AIM OF THE TASK ▸ Below are records; extract exactly the lines from the one with "Open Favorites star icon" through the final line, including both, but drop the pictures.

DATASET RECORDS ▸
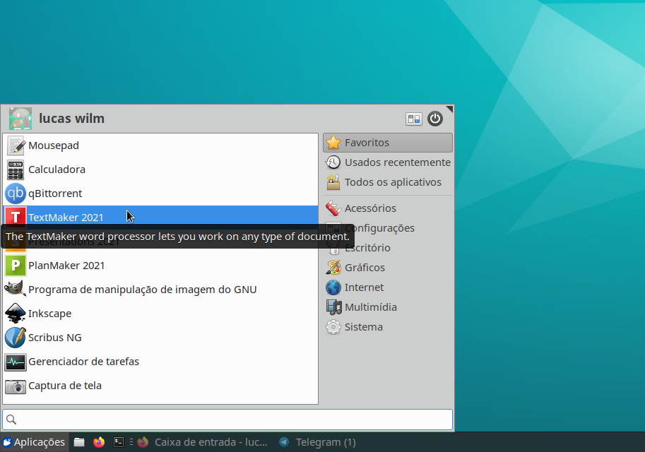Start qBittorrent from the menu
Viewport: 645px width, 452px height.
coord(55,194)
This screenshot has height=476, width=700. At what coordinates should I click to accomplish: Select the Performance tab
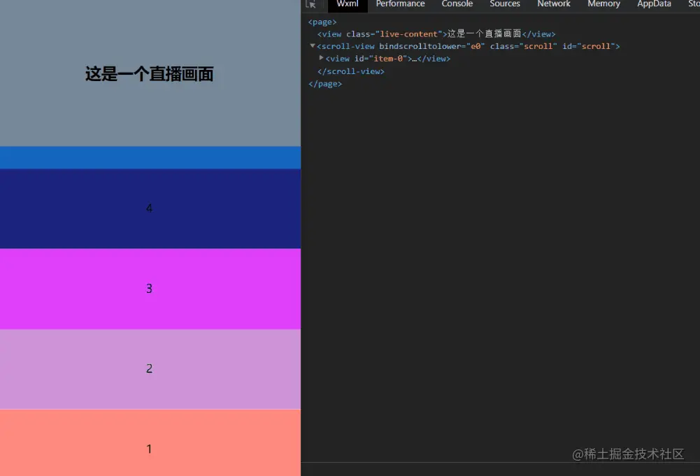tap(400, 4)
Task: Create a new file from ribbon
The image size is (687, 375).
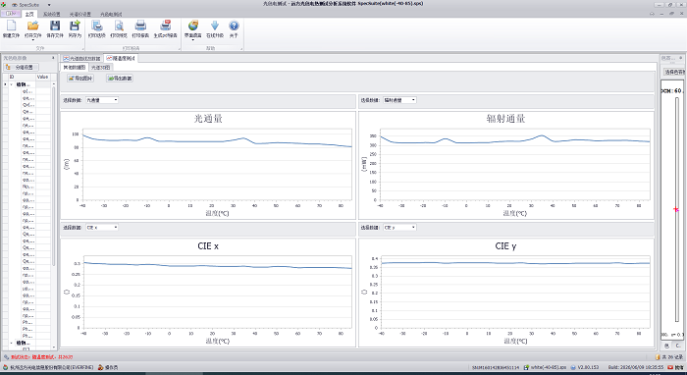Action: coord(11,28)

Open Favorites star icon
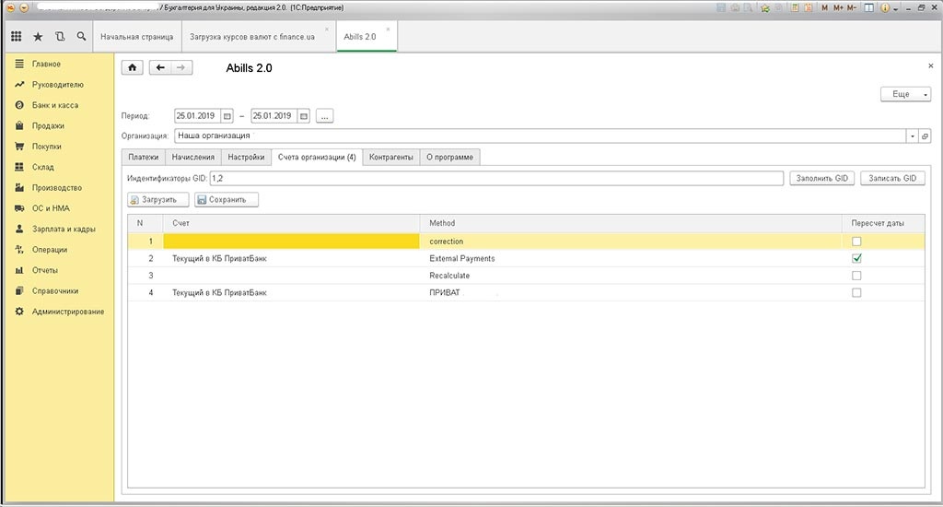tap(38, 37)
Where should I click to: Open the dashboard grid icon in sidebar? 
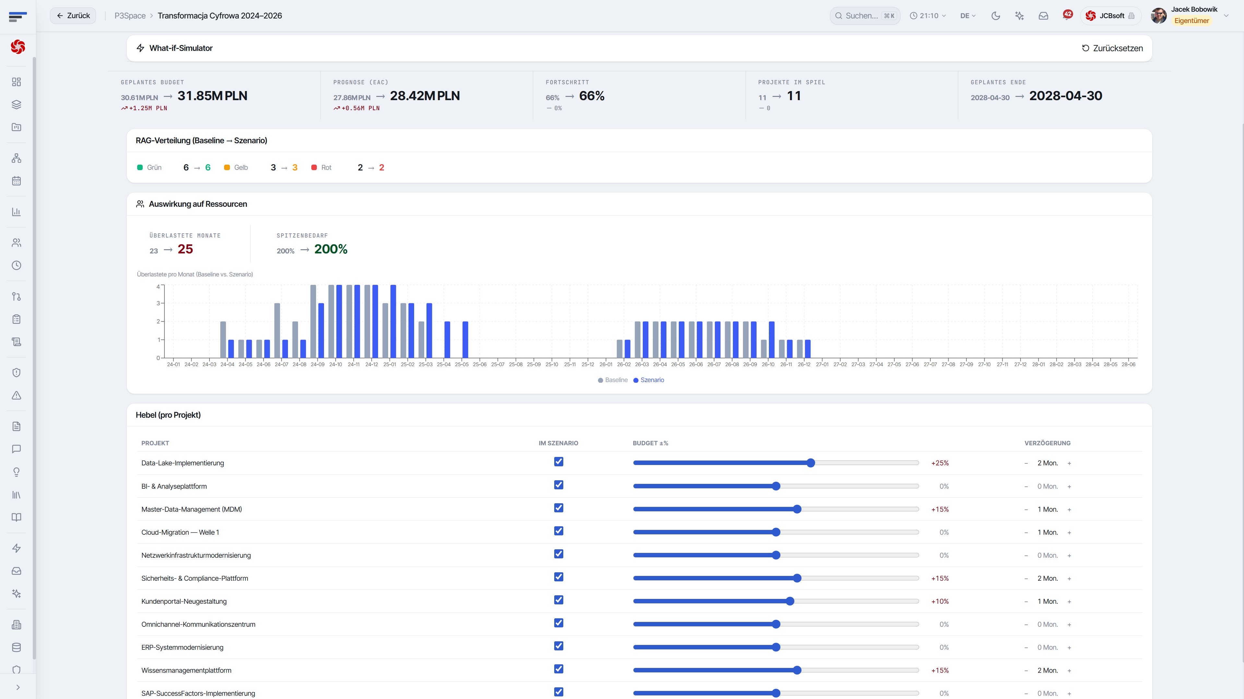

RESPONSE ▸
Open Favorites star icon
tap(38, 37)
Where should I click to: Open the dashboard grid icon in sidebar? 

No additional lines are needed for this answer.